U.S. dollar surges to highest level against Israeli shekel since 2009
Euro also gains ground as eurozone leaders talk up the common currency.
The American dollar and the euro continue to rise in value against the once-mighty shekel. Over the past week the greenback gained 2.2% on the shekel. Friday's representative rate was NIS 4.08, its highest level since 2009. And the euro crossed the NIS 5 barrier Friday, when the representative rate was set at nearly NIS 5.02.
The European currency gained 2.3% in value against the shekel last week, even besting the dollar's rise. The British pound began the week at NIS 6.27 and closed it with a representative rate of NIS 6.40.
The dollar's performance last week was similar to its performance against other currencies around the world, as investors have sought a haven in the U.S. currency amid concerns over a global slowdown and an even worse European debt crisis.
The dollar's strength against the shekel was supported by economic indicators of slower growth in Israel, a bellwether of possible further devaluation of the shekel in the future. "It doesn't appear that the local economy constitutes an attractive alternative for foreign investors," Bank Leumi said in its weekly survey Friday.
Internationally, there are some indications that investors are embracing risk again.
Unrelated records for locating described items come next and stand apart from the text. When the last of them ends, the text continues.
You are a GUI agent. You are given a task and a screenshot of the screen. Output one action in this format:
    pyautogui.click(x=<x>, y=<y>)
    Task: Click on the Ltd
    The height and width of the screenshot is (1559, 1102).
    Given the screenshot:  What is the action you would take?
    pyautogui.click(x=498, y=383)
Traders saw fewer reasons to buy ultra-safe investments such as U.S. government bonds at week's end, after key European leaders pledged to protect the union of 17 countries that use the euro. The 10-year U.S. Treasury note yielded 1.54% on Friday, up from 1.44% late Thursday. Its price fell 90 cents per $100 traded.
German Chancellor Angela Merkel and French President Francois Hollande released a joint statement Friday saying they were "determined to do everything to protect the eurozone." That followed a similar pledge the day before from Mario Draghi, president of the European Central Bank. It was a show of unity by leaders of the eurozone's two biggest economies and helped lift investors' anxiety.
The yield on the benchmark 10-year U.S. Treasury bonds soared Friday as investors moved out of bonds and into stocks. Bond yields rise when demand for them weakens. The Dow Jones industrial average blew past 13,000, a key psychological marker that it hadn't hit since early May. The Nasdaq composite index rose 2.2% on Friday, closing at 2,958.09.
The U.S. Federal Reserve and the European Central Bank both meet this week amid investor expectations of action to stimulate economic growth and, in the case of the ECB, tackle the spreading eurozone debt crisis. Equity prices tend to rise sharply in the hours before a Fed statement, like the one expected on Wednesday as traders and investors jockey for position and a chance to make a profit.